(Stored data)
####################
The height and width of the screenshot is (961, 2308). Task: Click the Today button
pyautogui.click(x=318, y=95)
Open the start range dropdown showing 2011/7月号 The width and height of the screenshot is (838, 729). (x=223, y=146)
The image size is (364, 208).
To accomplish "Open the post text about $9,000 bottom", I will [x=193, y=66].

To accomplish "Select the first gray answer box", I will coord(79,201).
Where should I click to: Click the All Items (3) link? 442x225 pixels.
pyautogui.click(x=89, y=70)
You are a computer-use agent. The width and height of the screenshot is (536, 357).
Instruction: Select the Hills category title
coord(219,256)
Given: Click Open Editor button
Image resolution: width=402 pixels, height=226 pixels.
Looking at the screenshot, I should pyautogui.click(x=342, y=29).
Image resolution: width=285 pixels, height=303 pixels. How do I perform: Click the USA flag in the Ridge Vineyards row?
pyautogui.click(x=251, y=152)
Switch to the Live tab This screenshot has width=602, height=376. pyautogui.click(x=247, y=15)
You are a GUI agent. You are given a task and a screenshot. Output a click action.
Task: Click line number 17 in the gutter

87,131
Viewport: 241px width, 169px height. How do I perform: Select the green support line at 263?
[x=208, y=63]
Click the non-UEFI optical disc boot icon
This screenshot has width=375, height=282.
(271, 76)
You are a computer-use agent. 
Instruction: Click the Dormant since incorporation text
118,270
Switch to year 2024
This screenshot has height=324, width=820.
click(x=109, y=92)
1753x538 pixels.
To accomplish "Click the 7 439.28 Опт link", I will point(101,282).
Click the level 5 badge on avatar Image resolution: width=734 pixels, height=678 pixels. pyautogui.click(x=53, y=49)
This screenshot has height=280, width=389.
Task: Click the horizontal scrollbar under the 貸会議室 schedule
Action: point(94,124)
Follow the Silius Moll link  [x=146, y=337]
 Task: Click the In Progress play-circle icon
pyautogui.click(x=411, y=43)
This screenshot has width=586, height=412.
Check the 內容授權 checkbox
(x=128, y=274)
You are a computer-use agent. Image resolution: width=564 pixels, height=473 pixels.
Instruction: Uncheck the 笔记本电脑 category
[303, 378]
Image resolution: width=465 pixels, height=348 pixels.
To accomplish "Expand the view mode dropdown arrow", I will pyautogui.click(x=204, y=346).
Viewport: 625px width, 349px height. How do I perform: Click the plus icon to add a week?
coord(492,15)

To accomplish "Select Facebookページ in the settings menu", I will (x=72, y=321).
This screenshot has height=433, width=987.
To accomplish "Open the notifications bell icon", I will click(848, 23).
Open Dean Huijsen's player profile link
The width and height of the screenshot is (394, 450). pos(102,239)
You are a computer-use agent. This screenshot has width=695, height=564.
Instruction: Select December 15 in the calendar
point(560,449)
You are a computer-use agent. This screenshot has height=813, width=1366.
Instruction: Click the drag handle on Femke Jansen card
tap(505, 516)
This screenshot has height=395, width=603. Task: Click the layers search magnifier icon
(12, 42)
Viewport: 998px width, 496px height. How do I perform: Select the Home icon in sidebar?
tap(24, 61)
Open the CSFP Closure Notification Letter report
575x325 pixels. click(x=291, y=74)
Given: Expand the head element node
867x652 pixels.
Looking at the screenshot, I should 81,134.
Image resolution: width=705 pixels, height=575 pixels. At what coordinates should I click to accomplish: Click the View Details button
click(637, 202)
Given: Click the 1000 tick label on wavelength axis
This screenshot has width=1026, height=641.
####################
* Requirement: If a line in the entries holds the string "computer", it belongs in the tally; state the tally alone.

* Answer to the problem: 5